A similar question was asked recently on this site; see here

When you do (def x foo), you are defining x to be "the value at foo", not "foo itself". Once foo has resolved to its value, that value no longer has any relationship whatsoever to foo.

So maybe you see one possible answer to your question now: don't resolve foo when you go to do define x. Instead of doing...

(def x foo)

...do...

(def x 'foo)

Now if you try to get the value of x, you will get foo (literally), not the value that foo resolves to.

user> x
=> foo

However, that is likely problematic, because you will probably also sometimes want to be able to get at the value that foo resolves to using x. However however, you would be able to do this by doing:

user> @(resolve x)
=> #<user$foo user$foo@157b46f>

If I were to describe what this does it would be: "get the value x resolves to, use that as a symbol, then resolve that symbol to its var (not its value), and dereference that var to obtain a value".

...Now let's do something hacky. I'm not sure I would advise doing either of these things I'm about to suggest, but you did ask Can the name "foo" be discovered if only given x?, and I can think of two ways you could do that.

Method #1: regex the fn var name
Notice what foo and x both resolve to below:

(defn foo [a] (println a))
(def x foo)

user> foo
=> #<user$foo user$foo@1e2afb2>
user> x
=> #<user$foo user$foo@1e2afb2>

Now, check this out:

user> (str foo)
=> "user$foo@1e2afb2"
user> (str x)
=> "user$foo@1e2afb2"

Cool.
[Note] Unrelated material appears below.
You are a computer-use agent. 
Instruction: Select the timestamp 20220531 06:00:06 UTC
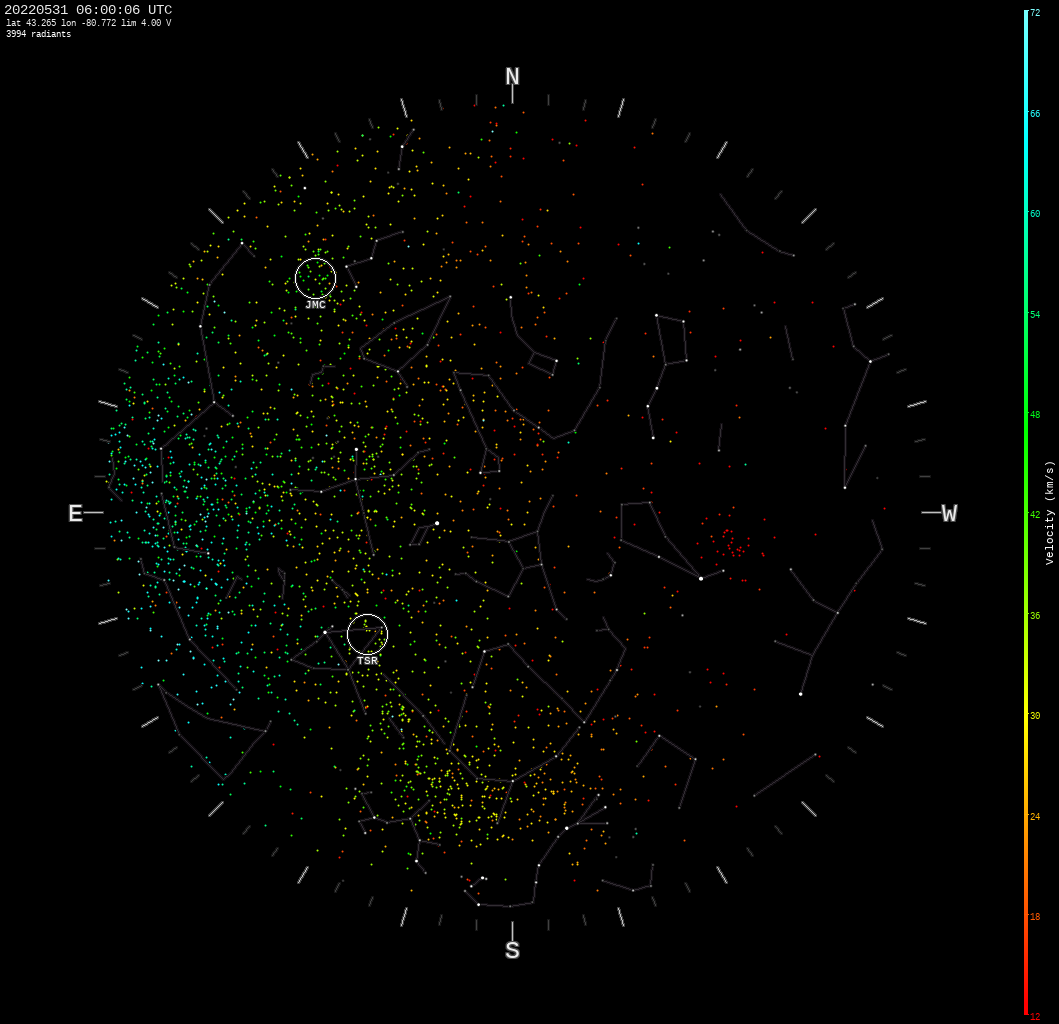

This only works because foo resolves to a function, which happens to have a var-like name, a name which will be the same for x because it refers to the same function. Note that "foo" is contained within the string produced by (str x) (and also by (foo x)). This is because the function's var name is apparently created with some backwards reference to the symbol that was used to initially define it. We're going to use this fact to find that very symbol from any function.

So, I wrote a regular expression to find "foo" inside that string of the function var name. It isn't that it looks for "foo", but rather that it looks for any sub-string--in regex terms, ".*"--that is preceded by a \$ character--in regex terms "(?<=\$)"--and followed by the \@ character--in regex terms "(?=@)"...

user> (re-find #"(?<=\$).*(?=@)"
               (str x))
=> "foo"

We can further convert this to a symbol by simply wrapping (symbol ...) around it:

user> (symbol (re-find #"(?<=\$).*(?=@)"
                       (str x)))
=> foo

Furthermore, this whole process could be generalized to a function that will take a function and return the symbol associated with that function's var name--which is the symbol was given when the function was initially defined (this process will not at all work nicely for anonymous functions).

(defn get-fn-init-sym [f]
  (symbol (re-find #"(?<=\$).*(?=@)" (str f))))

...or this which I find nicer to read...

(defn get-fn-init-sym [f]
  (->> (str f)
       (re-find #"(?<=\$).*(?=@)")
       symbol))

Now we can do...

user> (get-fn-init-sym x)
=> foo

Method #2: reverse lookup all ns mappings based on identity
This is going to be fun.

So, we're going to take all the namespace mappings, then dissoc 'x from it, then filter what remains based on whether the val at each mapping refers to the exact same thing as what x resolves to. We'll take the first thing in that filtered sequence, and then we'll take the key at that first thing in order to get the symbol.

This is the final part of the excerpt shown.